Horas antes de que comience el Festival de la Luz, en la avenida Segunda se percibe una vibra más bien pesada. Tediosa. Hace frío y al tiempo le da pereza avanzar.
La espera se hace larga para aquellos que, en las orillas de la calle, se han hecho de un lugar que no abandonarán bajo ninguna amenaza.
Centenares de personas sacrificaron el sueño, el refugio y el hambre con tal de asegurarse un puesto de lujo para observar el paso de carrozas y bandas.
María Inés Espinoza, por ejemplo, arribó al paseo Colón a las 3 a. m.
Poco importó la lluvia o el vendaval decembrino. En juego estaba mantener una tradición que acumula ya 15 años: asistir, junto a su familia al Festival de la Luz.
De paso, hacerlo como se debe: con un buen sitio para esperar y mirar.
Precavido.
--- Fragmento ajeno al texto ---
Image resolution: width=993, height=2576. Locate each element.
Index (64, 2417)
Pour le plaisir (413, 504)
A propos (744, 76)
La larga espera antes del comienzo del festival convirtió las aceras de San José en una bonanza capitalista. Todo el mundo tiene algo que vender y alguien a quién vendérselo.
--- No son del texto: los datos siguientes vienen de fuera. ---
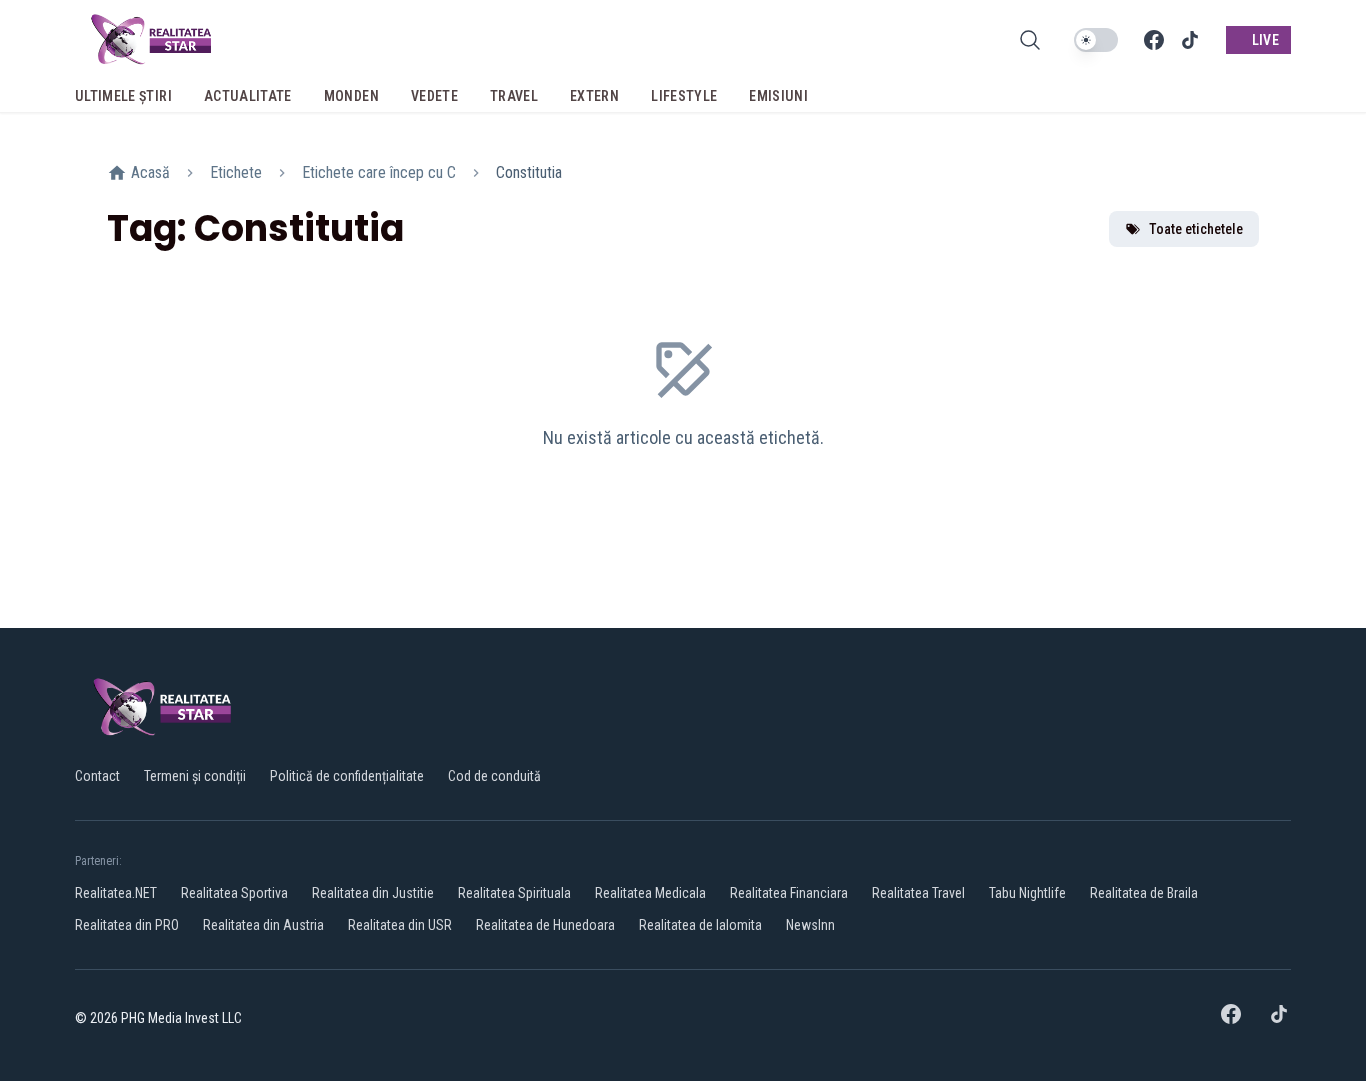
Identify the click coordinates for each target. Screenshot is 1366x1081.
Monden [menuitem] (351, 96)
Bancos plásticos, comida de dudosa procedencia, gorros navideños, capas y sombrillas. El menú es variado y lleno de opciones; los clientes, sometidos a un clima ingrato y al cansancio, no son exigentes.
Allan Alfaro ofrecía algo distinto. Ataviado en una bata blanca se detenía junto a cada persona sentada a la orilla de la calle y ofrecía medirles la presión sanguínea.
“Yo vengo por mi propia cuenta a ofrecer un servicio”, asegura. “La gente no puede andar descuidando la salud, mucho menos en eventos como este”.
Su advertencia, aunque válida, pareció inútil cuando la noche cayó.
Entre la lluvia y el esperado inicio del festival, San José se empapó de emoción.